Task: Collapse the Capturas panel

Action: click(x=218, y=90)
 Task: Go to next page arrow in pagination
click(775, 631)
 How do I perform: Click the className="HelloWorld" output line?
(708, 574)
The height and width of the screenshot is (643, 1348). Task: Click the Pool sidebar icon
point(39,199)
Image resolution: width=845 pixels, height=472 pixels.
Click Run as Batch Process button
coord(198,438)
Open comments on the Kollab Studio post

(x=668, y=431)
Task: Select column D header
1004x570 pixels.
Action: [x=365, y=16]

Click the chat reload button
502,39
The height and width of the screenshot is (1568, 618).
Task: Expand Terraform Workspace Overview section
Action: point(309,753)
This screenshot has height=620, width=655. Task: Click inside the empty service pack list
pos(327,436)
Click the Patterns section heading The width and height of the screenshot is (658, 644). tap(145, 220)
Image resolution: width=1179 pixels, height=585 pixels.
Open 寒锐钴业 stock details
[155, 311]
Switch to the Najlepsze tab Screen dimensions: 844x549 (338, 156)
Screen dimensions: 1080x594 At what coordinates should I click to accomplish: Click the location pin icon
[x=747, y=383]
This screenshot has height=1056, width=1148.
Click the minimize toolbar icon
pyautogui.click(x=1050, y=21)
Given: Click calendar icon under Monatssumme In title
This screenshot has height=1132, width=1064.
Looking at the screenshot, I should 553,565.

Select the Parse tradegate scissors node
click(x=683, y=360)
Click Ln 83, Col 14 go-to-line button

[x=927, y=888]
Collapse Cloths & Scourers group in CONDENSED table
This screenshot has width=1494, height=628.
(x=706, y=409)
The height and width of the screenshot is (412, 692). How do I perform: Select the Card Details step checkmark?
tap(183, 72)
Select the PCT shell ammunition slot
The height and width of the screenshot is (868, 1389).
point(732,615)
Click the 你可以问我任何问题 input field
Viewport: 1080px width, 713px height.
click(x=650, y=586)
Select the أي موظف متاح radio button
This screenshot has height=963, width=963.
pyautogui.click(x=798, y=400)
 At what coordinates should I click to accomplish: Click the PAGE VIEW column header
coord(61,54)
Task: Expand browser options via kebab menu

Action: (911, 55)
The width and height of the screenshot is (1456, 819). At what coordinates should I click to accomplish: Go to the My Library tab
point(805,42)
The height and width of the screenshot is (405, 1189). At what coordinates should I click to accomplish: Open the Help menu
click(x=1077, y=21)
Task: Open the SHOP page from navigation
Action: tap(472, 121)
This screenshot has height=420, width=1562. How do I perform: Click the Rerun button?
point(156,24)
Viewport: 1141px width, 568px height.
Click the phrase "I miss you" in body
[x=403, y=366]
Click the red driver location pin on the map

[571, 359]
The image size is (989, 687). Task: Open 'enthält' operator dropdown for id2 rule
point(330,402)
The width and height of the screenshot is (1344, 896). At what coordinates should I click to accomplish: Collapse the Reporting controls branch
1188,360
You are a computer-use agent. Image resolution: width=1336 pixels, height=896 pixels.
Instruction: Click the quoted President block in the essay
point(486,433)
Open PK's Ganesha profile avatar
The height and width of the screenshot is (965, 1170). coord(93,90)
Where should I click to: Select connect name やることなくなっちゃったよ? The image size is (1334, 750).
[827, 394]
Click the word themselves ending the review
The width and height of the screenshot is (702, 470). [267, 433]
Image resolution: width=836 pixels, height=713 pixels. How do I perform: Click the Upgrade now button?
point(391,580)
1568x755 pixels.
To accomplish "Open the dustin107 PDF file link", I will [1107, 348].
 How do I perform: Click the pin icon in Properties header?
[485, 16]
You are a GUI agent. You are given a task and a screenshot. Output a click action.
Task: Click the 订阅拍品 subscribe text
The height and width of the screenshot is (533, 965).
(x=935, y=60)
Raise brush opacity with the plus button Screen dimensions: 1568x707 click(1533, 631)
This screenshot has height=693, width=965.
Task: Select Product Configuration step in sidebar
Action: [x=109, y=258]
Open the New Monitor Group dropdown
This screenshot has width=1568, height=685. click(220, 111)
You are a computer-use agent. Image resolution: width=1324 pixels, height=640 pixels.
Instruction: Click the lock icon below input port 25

════

__Exercise goal__. Retype every line above with nothing changed.

__Solution__.
Task: Collapse the Capturas panel

Action: click(x=218, y=90)
 Task: Go to next page arrow in pagination
click(775, 631)
 How do I perform: Click the className="HelloWorld" output line?
(708, 574)
The height and width of the screenshot is (643, 1348). Task: Click the Pool sidebar icon
point(39,199)
Image resolution: width=845 pixels, height=472 pixels.
Click Run as Batch Process button
coord(198,438)
Open comments on the Kollab Studio post

(x=668, y=431)
Task: Select column D header
1004x570 pixels.
Action: [x=365, y=16]

Click the chat reload button
502,39
The height and width of the screenshot is (1568, 618).
Task: Expand Terraform Workspace Overview section
Action: point(309,753)
This screenshot has height=620, width=655. Task: Click inside the empty service pack list
pos(327,436)
Click the Patterns section heading The width and height of the screenshot is (658, 644). tap(145, 220)
Image resolution: width=1179 pixels, height=585 pixels.
Open 寒锐钴业 stock details
[155, 311]
Switch to the Najlepsze tab Screen dimensions: 844x549 (338, 156)
Screen dimensions: 1080x594 At what coordinates should I click to accomplish: Click the location pin icon
[x=747, y=383]
This screenshot has height=1056, width=1148.
Click the minimize toolbar icon
pyautogui.click(x=1050, y=21)
Given: Click calendar icon under Monatssumme In title
This screenshot has height=1132, width=1064.
Looking at the screenshot, I should 553,565.

Select the Parse tradegate scissors node
click(x=683, y=360)
Click Ln 83, Col 14 go-to-line button

[x=927, y=888]
Collapse Cloths & Scourers group in CONDENSED table
This screenshot has width=1494, height=628.
(x=706, y=409)
The height and width of the screenshot is (412, 692). How do I perform: Select the Card Details step checkmark?
tap(183, 72)
Select the PCT shell ammunition slot
The height and width of the screenshot is (868, 1389).
point(732,615)
Click the 你可以问我任何问题 input field
Viewport: 1080px width, 713px height.
click(x=650, y=586)
Select the أي موظف متاح radio button
This screenshot has height=963, width=963.
pyautogui.click(x=798, y=400)
 At what coordinates should I click to accomplish: Click the PAGE VIEW column header
coord(61,54)
Task: Expand browser options via kebab menu

Action: (911, 55)
The width and height of the screenshot is (1456, 819). At what coordinates should I click to accomplish: Go to the My Library tab
point(805,42)
The height and width of the screenshot is (405, 1189). At what coordinates should I click to accomplish: Open the Help menu
click(x=1077, y=21)
Task: Open the SHOP page from navigation
Action: tap(472, 121)
This screenshot has height=420, width=1562. How do I perform: Click the Rerun button?
point(156,24)
Viewport: 1141px width, 568px height.
Click the phrase "I miss you" in body
[x=403, y=366]
Click the red driver location pin on the map

[571, 359]
The image size is (989, 687). Task: Open 'enthält' operator dropdown for id2 rule
point(330,402)
The width and height of the screenshot is (1344, 896). At what coordinates should I click to accomplish: Collapse the Reporting controls branch
1188,360
You are a computer-use agent. Image resolution: width=1336 pixels, height=896 pixels.
Instruction: Click the quoted President block in the essay
point(486,433)
Open PK's Ganesha profile avatar
The height and width of the screenshot is (965, 1170). coord(93,90)
Where should I click to: Select connect name やることなくなっちゃったよ? The image size is (1334, 750).
[827, 394]
Click the word themselves ending the review
The width and height of the screenshot is (702, 470). [267, 433]
Image resolution: width=836 pixels, height=713 pixels. How do I perform: Click the Upgrade now button?
point(391,580)
1568x755 pixels.
To accomplish "Open the dustin107 PDF file link", I will [1107, 348].
 How do I perform: Click the pin icon in Properties header?
[485, 16]
You are a GUI agent. You are given a task and a screenshot. Output a click action.
Task: Click the 订阅拍品 subscribe text
The height and width of the screenshot is (533, 965).
(x=935, y=60)
Raise brush opacity with the plus button Screen dimensions: 1568x707 click(1533, 631)
This screenshot has height=693, width=965.
Task: Select Product Configuration step in sidebar
Action: [x=109, y=258]
Open the New Monitor Group dropdown
This screenshot has width=1568, height=685. click(220, 111)
You are a computer-use agent. Image resolution: width=1324 pixels, height=640 pixels.
Instruction: Click the lock icon below input port 25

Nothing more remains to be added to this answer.